We don’t like to waste food in our house.

(We seem to waste plenty of other things: money, energy, time – but not food).

So the other day, when I was done roasting and simmering some beef bones for homemade bone broth, I began wondering whether I might be able to process the bones further and use them for something instead of tossing them in the trash or the compost (where they never actually break down) or in the woods, where my son is bound to find them and drag them right back to the house (the other day he went on a “bone hunt” as he calls it, and showed up at my back door with a half-decomposed DEER LEG – I shit you not – I nearly puked at the sight of it). If my son doesn’t find it, my dog will, and either way I’ll end up having to deal with it all over again. *GOOD TIMES!!*

Let me back up for a second here and state, for the record, that the Instapot is freaking amazing.

I bought one for my husband’s birthday last year (he’d been going ON AND ON about how amazing they were supposed to be, so I bought it just so he would shut up about it already – also, I heard a rumor they make easy-to-peel hard boiled eggs and I was interested in testing that out, as my hard boiled eggs always look like a rabid badger got to them, the shells are so freaking impossible to get off).

Anyway, I had always been too scared to use a pressure cooker, as I was terrified the damn thing was going to blow at any second. Somehow the Instapot (which, by the way, the brand is actually “Instant Pot” not “Instapot” – however, I and everyone I know call it “Instapot” so against my better instincts, I’m just going to keep saying it wrong) seemed more accessible. In addition to having other functions (slow cook, saute), it also seemed safer, somehow. I’m not actually sure whether it is, but I enjoy a good sense of security, false or not.

ANYWAY, to tie the above seemingly random trains of thought together, I decided to use the Instapot to try to cook down the soup bones to a pulp. I was certain the Instapot was up to the challenge, just wasn’t sure how long it would take.

After experimenting with increasingly longer cooking times (at high pressure), it turns out that 8 hours is more than sufficient. When I took the bones out of the cooker, I was able to take a simple serrated bread knife (I didn’t want to use one of my freshly sharpened chef’s knives, those are precious – I’m frankly just not attached to my arsenal of bread knives and don’t know why we have so many) and chop up the bones into a fine, powdery bone meal (it looks wet in the pics because I didn’t really drain or dry them after removing them from the broth). I could basically have crumbled it with my hands, had I wanted to do so (I didn’t).

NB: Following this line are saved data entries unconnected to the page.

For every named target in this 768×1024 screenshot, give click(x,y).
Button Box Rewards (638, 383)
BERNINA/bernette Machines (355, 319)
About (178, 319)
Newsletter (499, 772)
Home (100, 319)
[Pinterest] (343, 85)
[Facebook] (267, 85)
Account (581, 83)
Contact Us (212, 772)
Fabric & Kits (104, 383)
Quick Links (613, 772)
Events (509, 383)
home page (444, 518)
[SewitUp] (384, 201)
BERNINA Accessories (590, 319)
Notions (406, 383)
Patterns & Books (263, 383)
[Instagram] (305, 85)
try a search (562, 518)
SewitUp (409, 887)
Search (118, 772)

I’m going to guess that I could use this stuff on my garden, if I wanted. I probably won’t do that, as it seems like a lot of work to go through when I can just as easily go into my local farm and feed store and pick up a bag pre-made for 5 bucks.

I am, however, a sucker for DIY edible projects (I am all about homemade breads, homemade booze, homemade jellies and jams, homemade pickles and kraut, and in the past I’ve taken on the daunting tasks of both homemade baby food and dog food . . . you get the picture), so this homemade bone meal is going to be set aside for our flock of chickens. As our girls are layer hens, they require supplemental calcium in their diets to compensate for all the calcium that goes into making egg shells. We typically put out pans of oyster shells, which they gobble down (I’m not sure I understand the appeal but I guess that’s exactly what our biological imperatives exist for).

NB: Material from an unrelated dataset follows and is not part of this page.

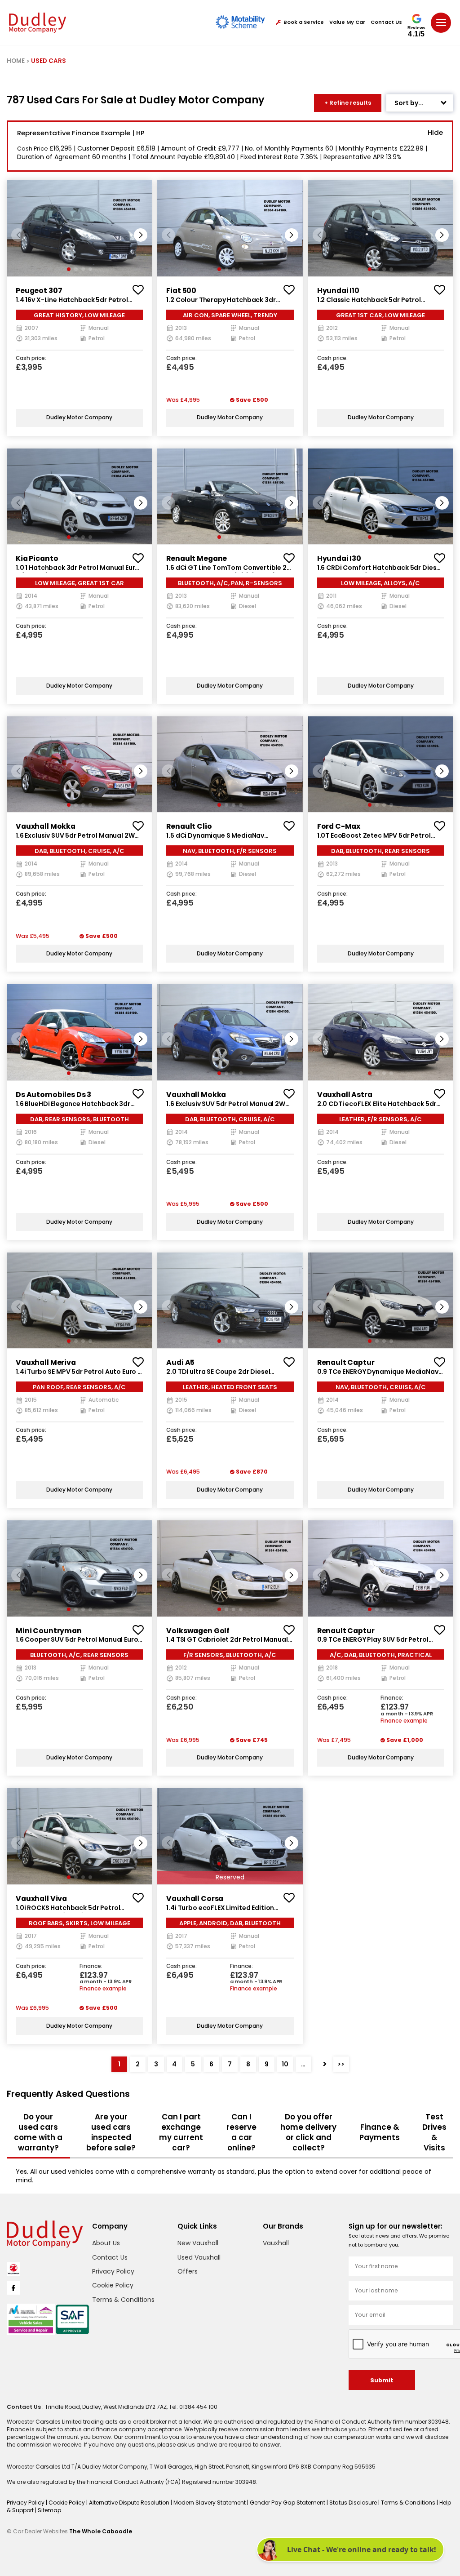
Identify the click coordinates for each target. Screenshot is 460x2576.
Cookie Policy (112, 2285)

Note: While meat and bone meal is an excellent source of protein in poultry diets, it is typically limited to less than 5% of the diet content because of the high calcium, phosphorus, and lysine content of the meal. Source: Feeding Meat and Bone Meal to Poultry

I am all about a good science experiment, so this project was loads of fun for me (if a bit gruesome if I think about it too much).

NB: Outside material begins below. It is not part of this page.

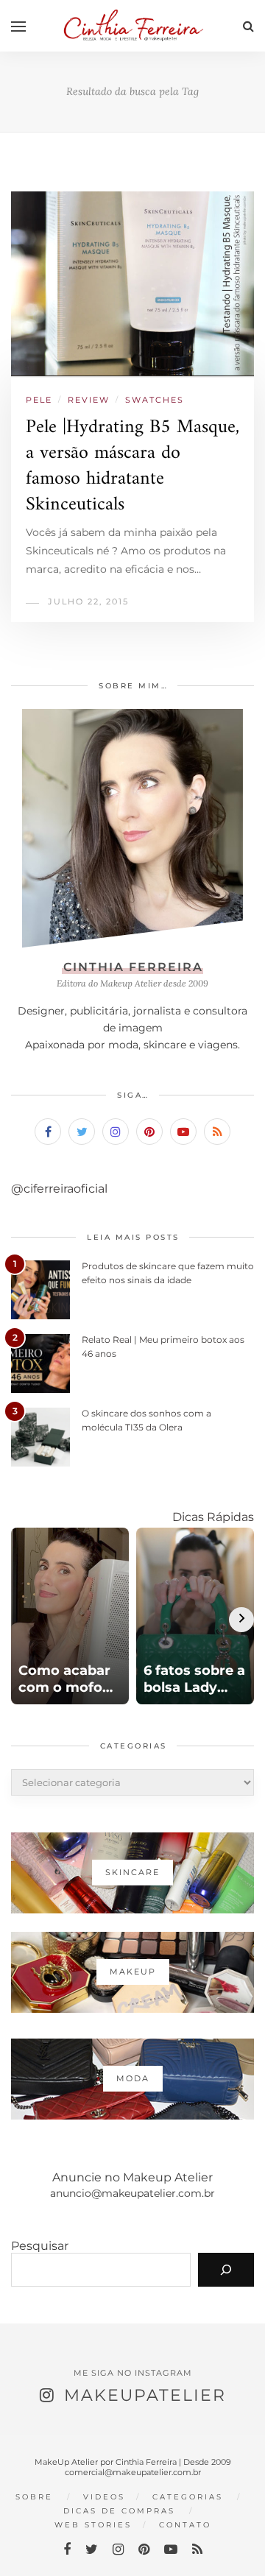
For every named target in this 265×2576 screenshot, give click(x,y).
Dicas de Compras (119, 2511)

Thoughts? Have you made bone meal? Do you have any other uses for it?




8 thoughts on “Bone Meal – DIY!

      1. we had tried composting our bones through bokashi but it made such a horrible stink even with all the powder that now we are freezing them after making stock with them and then either smashing them or putting them in a food processor. I went on to Pinterest and there are a couple of ways to get them soft like you were doing which I might try next time as I have a very expensive food processor haha…

        Liked by 1 person

      2. I hear ya!! I didn’t want to trash my beloved kitchen equipment in the process. 😂 The Instapot was amazing!! I’ve done chicken bones before too and they barely take any time at all on high pressure.


      3. We don’t have a pressure cooker, I wonder what the comparison is in a regular pot… I know some folks just put them in the oven for a few hours on a cookie sheet (chicken bones mostly)…


      4. Yeah I’m not sure – but I hope you’ll keep me posted if you figure anything out!! 🙂 I hate throwing bones away so it’s great to figure out what the heck to do with them!!